What this task involves.
Your response should contain only the lines running from the top of the data below through the line with "Task: Expand the 流程图 flowchart dropdown", both included. Pictures must be omitted.

Data to use.
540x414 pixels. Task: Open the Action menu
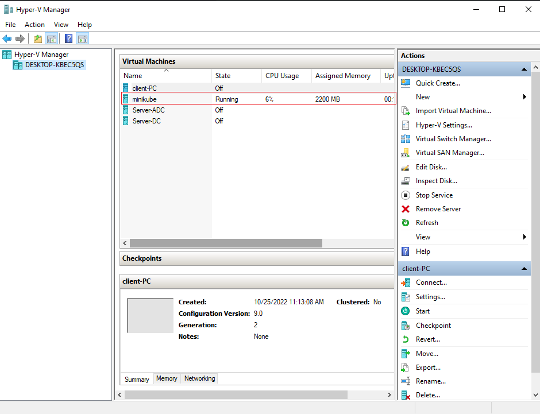[x=34, y=24]
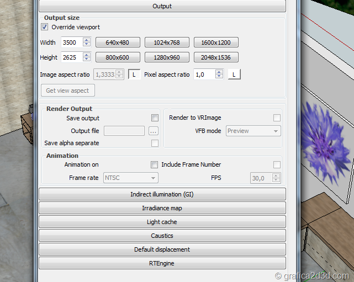Image resolution: width=354 pixels, height=282 pixels.
Task: Uncheck the Override viewport checkbox
Action: (45, 27)
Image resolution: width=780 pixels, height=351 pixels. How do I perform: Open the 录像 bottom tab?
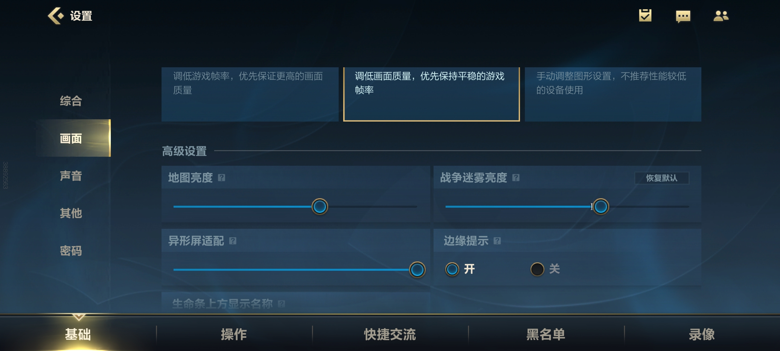[702, 334]
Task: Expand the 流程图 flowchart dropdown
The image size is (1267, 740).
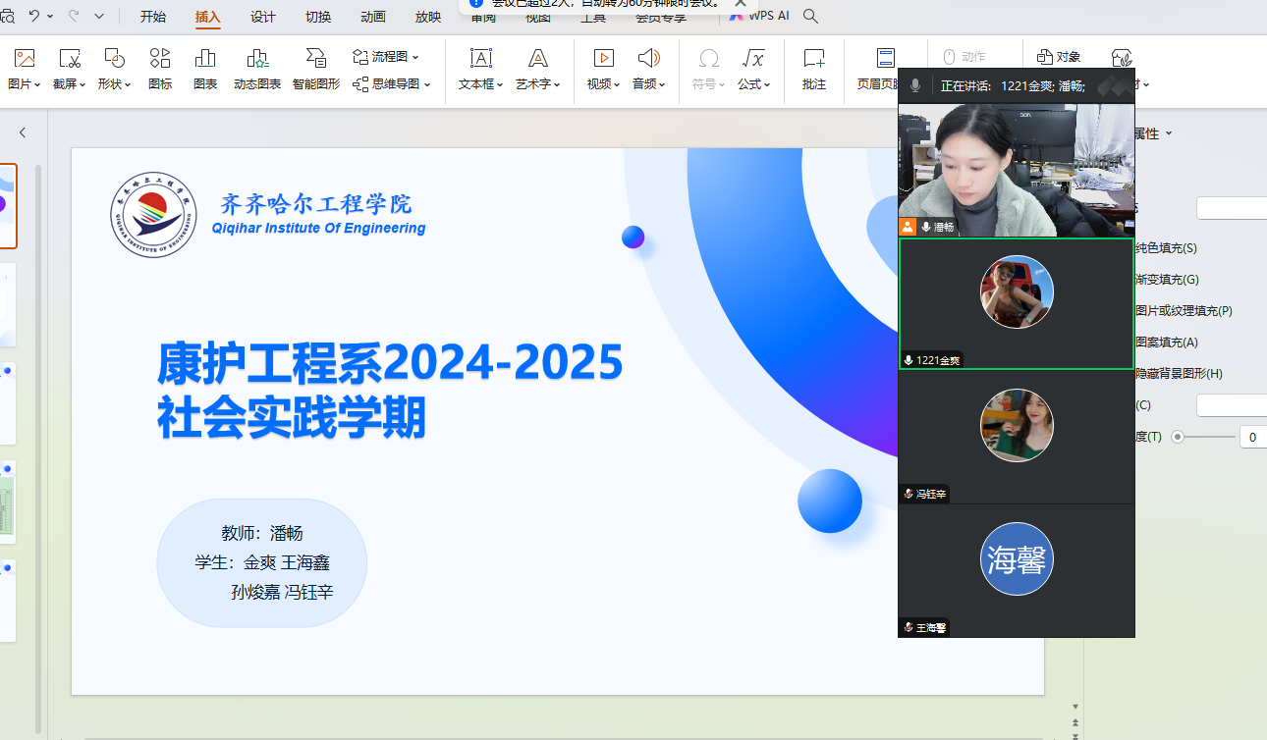Action: point(386,57)
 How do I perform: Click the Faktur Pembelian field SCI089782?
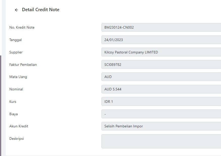161,65
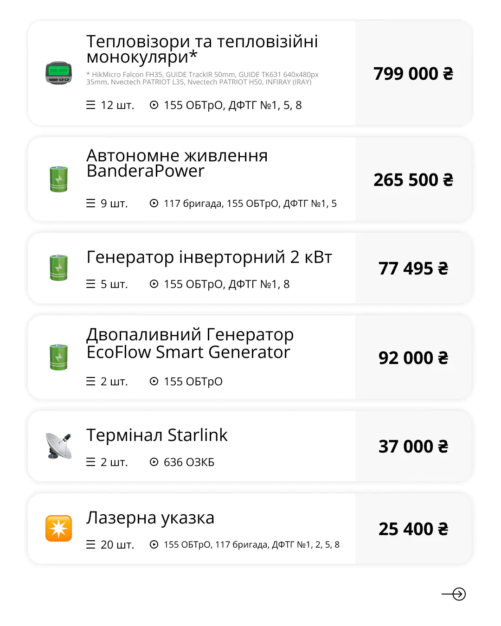Click the 25 400 ₴ amount
The width and height of the screenshot is (501, 626).
(x=413, y=529)
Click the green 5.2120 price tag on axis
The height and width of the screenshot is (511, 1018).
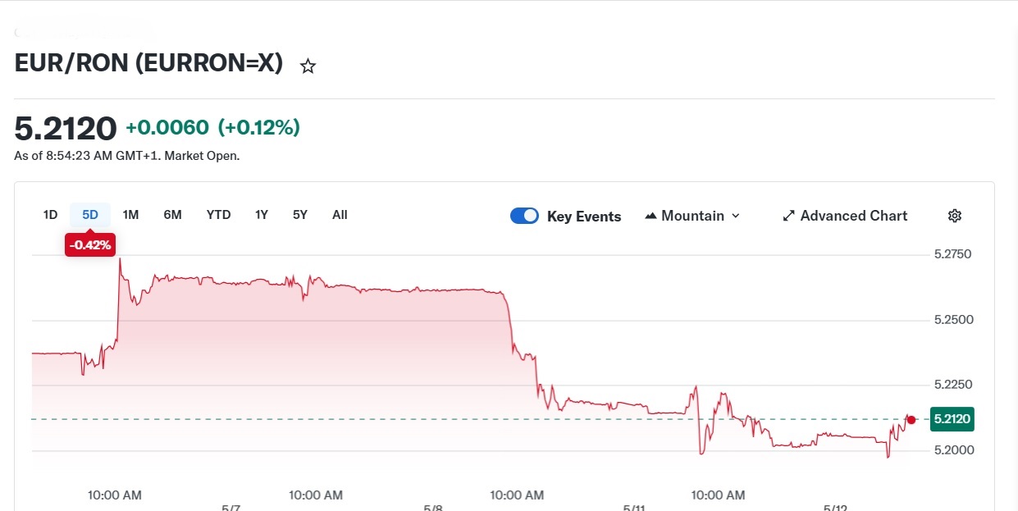pos(952,419)
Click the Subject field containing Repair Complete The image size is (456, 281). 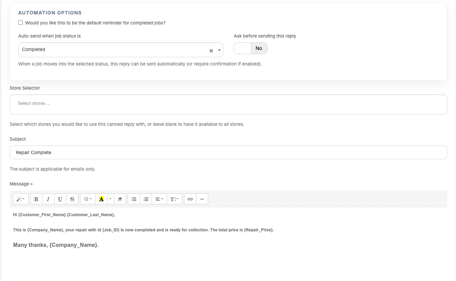point(228,152)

Result of this task.
540x414 pixels. Task: Open the Action menu
[x=34, y=24]
Image resolution: width=354 pixels, height=282 pixels.
Task: Uncheck the Override viewport checkbox
Action: (45, 27)
Image resolution: width=780 pixels, height=351 pixels. How do I perform: Open the 录像 bottom tab?
[702, 334]
Task: Expand the 流程图 flowchart dropdown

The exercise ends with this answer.